What is being asked => Reproduce everything in the commentary from "We know that" down to "anticipate a recession.", word for word.

Extract to read =>
[START]
COMMENTARY: Put Down the Camera and Watch What’s Really Going On

c. 2006 Religion News Service (UNDATED) Christmas seemed simpler when we made lists, checked them twice, went to church, and gathered with family to see what Santa had done. Now we watch ourselves being ourselves. It’s front-page news that more of us are shopping online this season and fewer are going to Wal-Mart. We hear […]

c. 2006 Religion News Service

(UNDATED) Christmas seemed simpler when we made lists, checked them twice, went to church, and gathered with family to see what Santa had done. Now we watch ourselves being ourselves.

It’s front-page news that more of us are shopping online this season and fewer are going to Wal-Mart. We hear that department stores are staging a comeback and that secular holiday songs appeal to us more than religious carols.


We know that 38,000 workers accepted Ford Motor Co.’s farewell offer, that technology managers are underwhelmed with Microsoft’s new operating system and office suite, and that shrinking confidence among employers, manufacturers and consumers is causing the bond market to anticipate a recession.

In the self-absorption of this information age, shepherds outside Bethlehem watch the sky for rockets, not for angels, and Mary’s story has become a film whose box office we will monitor. It is nuclear saber rattling that we hear coming out of Persia, not wise men seeking Messiah. On the road where Paul once proclaimed Messiah’s coming, the pope prayed facing Mecca and hoped to undo his maladroit comments about Islam.
[END]
Provided material =>
[START]
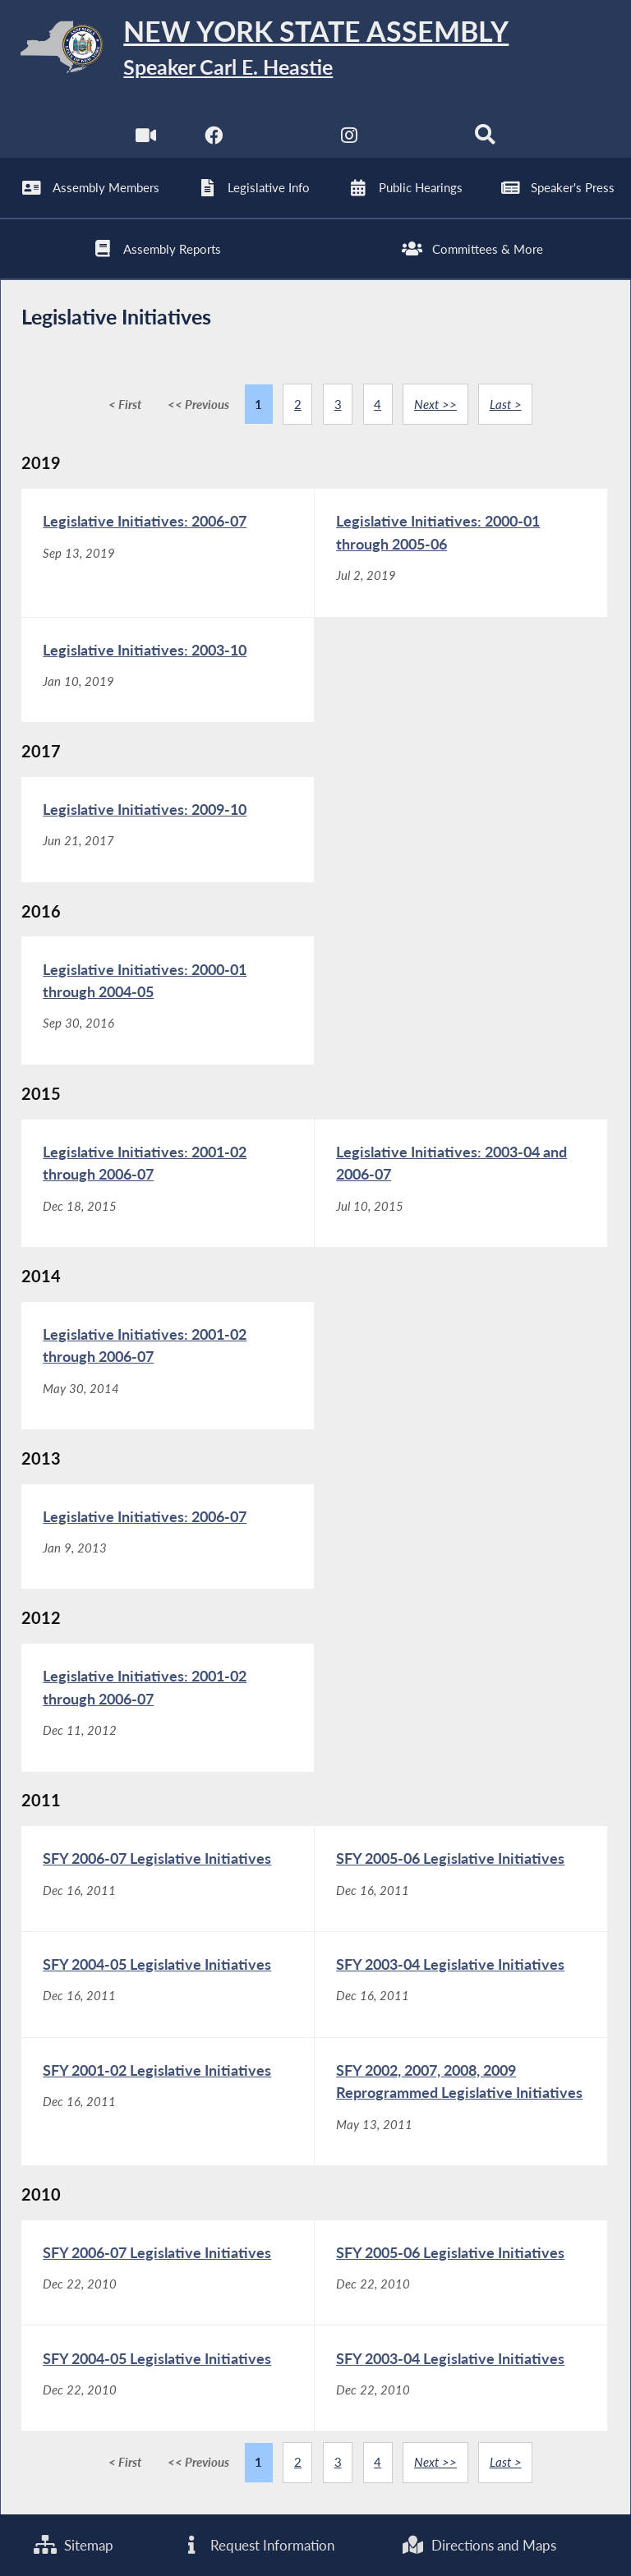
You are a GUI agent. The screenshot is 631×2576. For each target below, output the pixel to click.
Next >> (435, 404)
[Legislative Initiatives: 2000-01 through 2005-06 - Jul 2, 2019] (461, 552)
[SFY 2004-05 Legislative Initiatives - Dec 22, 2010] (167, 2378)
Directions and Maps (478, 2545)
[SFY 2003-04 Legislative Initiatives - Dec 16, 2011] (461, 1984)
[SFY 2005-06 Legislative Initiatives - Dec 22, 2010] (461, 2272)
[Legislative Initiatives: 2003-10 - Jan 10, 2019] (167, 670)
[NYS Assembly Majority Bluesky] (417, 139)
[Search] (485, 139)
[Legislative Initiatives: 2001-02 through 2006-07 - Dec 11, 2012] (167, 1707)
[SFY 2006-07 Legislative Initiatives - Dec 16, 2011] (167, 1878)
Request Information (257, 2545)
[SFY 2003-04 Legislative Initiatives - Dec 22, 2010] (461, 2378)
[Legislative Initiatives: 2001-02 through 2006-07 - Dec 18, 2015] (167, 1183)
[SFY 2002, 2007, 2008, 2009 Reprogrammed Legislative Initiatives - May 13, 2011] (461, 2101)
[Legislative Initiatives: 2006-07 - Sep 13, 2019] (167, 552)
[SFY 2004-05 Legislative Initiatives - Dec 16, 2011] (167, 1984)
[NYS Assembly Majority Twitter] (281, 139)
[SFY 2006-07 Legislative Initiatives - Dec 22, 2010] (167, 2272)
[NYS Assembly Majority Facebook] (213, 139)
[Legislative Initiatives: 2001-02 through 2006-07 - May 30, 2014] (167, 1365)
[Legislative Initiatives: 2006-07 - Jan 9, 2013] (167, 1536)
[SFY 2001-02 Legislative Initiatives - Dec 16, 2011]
[END]
Solution =>
We know that 38,000 workers accepted Ford Motor Co.’s farewell offer, that technology managers are underwhelmed with Microsoft’s new operating system and office suite, and that shrinking confidence among employers, manufacturers and consumers is causing the bond market to anticipate a recession.